On Viegener, the Self, and Oversharing

Hi everybody. I’m posting the interview questions from last night’s session below. Also, I encourage you to check out the Oversharing blog. In particular, look to see if any of Professor Hintz’s students are doing research projects that overlap with yours. You may be able to help each other. And thanks for being such great participants last night.

Jason’s Questions for Carrie

  1. “Oversharing” is about self-representation in a very social sense. Paul John Eakin argues that we become who we are through telling ourselves and others autobiographical stories. Nancy K. Miller argues that “it takes two to perform an autobiographical act—in reading as in writing.” Philippe Lejeune, who’s early work on autobiography influenced both Eakin and Miller, coined the term “autobiographical pact” to describe an agreement between memoirist and reader that the facts of the story are basically truth and offered in that spirit. But all these theories suggest life stories are mediated by form—that various narrative and linguistic techniques shape both the writing and the reception of another’s biography. With all that in mind, how does the concept of oversharing help us see some of the perennial questions about autobiography in new ways?
  1. I’ve always hated the acronym TMI. I don’t like acronyms in general, but this one really gets under my skin. I think it’s because it is about enforcing secrecy and shaming surrounding experiences that we all share–sex, bodily secretions, digestion, etc. I wonder if you can pinpoint moments in Viegener’s book that might be categorized as TMI? How does he handle these? Does he have a thesis about oversharing? How did you respond to these moments, intellectually or emotionally (or both).
  1. What methodologies are well suited to studying oversharing–privacy, confession, secrecy, social taboos, self-representation, etc.? What do these methodologies help us see?
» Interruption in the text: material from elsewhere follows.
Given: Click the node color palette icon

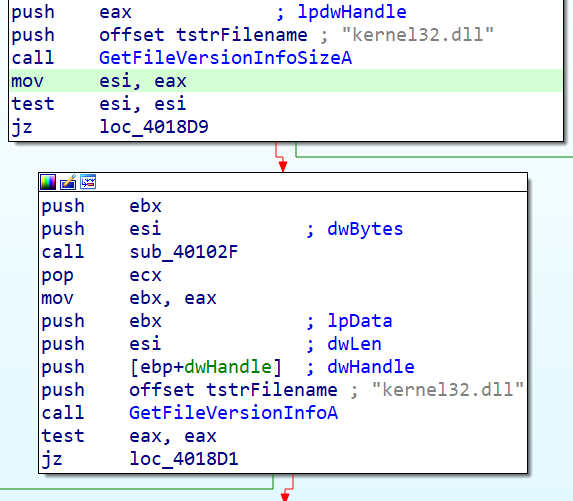Looking at the screenshot, I should coord(48,182).
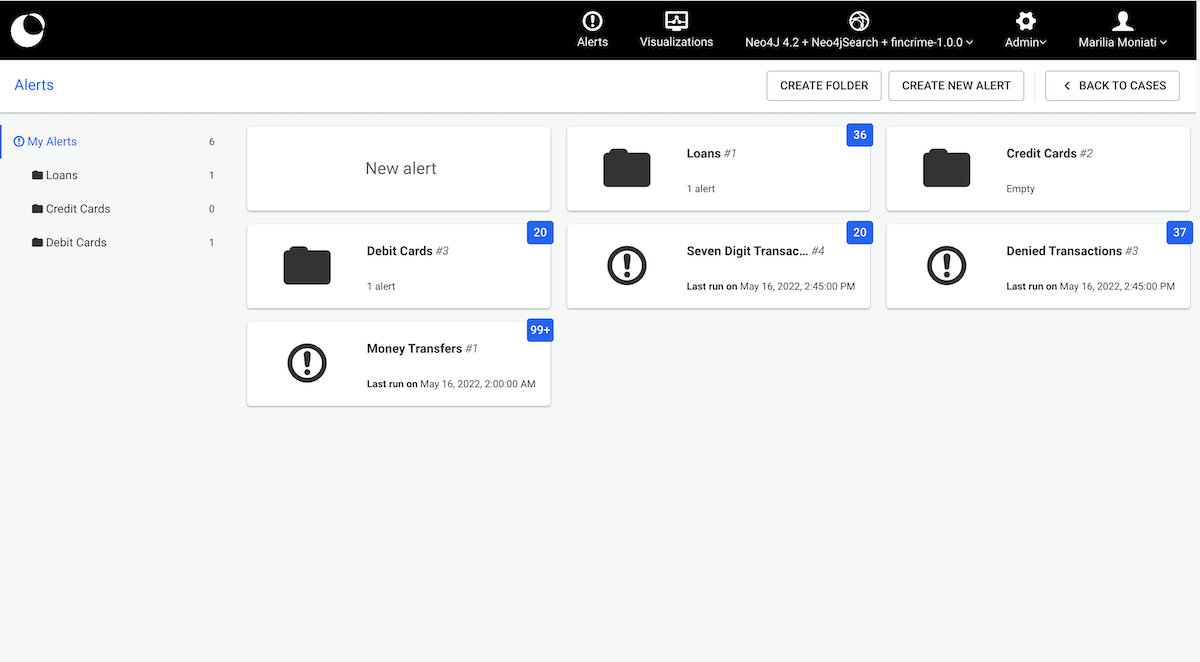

What might they obscure or occlude?
  1. What’s your favorite line in Viegener’s book?
  1. Is there anything interesting to learn by comparing Viegener to one or more of the other texts you’re studying in your course?

Carrie’s Questions for Jason

  1. Can you talk about your class’s work on “distributed selfhood” and how Viegener’s writing fits into your thinking about distributed selfhood?
  1.  Peggy the Dog doesn’t have much of a voice in these lists, but she definitely has a body.  Do we get a sense of her as a conscious being?  How different is Peggy as an embodied being from Viegener as an embodied being?  How does his portrayal of Peggy compare to his treatment of, say, his mother.
  1.  What do you make of WK’s discussion of “parataxis” as a mode of artistic composition in this book?  Can you think of other artistic works from your course or elsewhere that draw on the method of “placing side by side,” and what do you make of this artistic technique?  What kinds of critical methodologies are helpful for talking about parataxis?
  1.  I am interested in the role of pleasure, sexuality, and sensuality in Viegener’s book.  Do you ever sense a rift between Viegener’s sense of himself as a feeling/ sensual creature, and as a thinking creature?  It seems to me that the book is so successful because it often melds the two, brings together thinking and feeling (maybe a benefit of the parataxis as well).
  1.  I could not help but notice that your name came up late in the book.  Tell us the story of how that came to be—and what was like to show up on one of Viegener’s 25 lists on Facebook, and then in the published text.

Alternative question:  History and economics play a powerful role in this book; it references the financial crisis repeatedly as well as Viegener’s own complex immigration/ European history.  What does it mean that these material and political conditions are put on the same playing field as personal, quirky details?  Does it downplay the political or reveal the political to be a part of selfhood, but one part of many?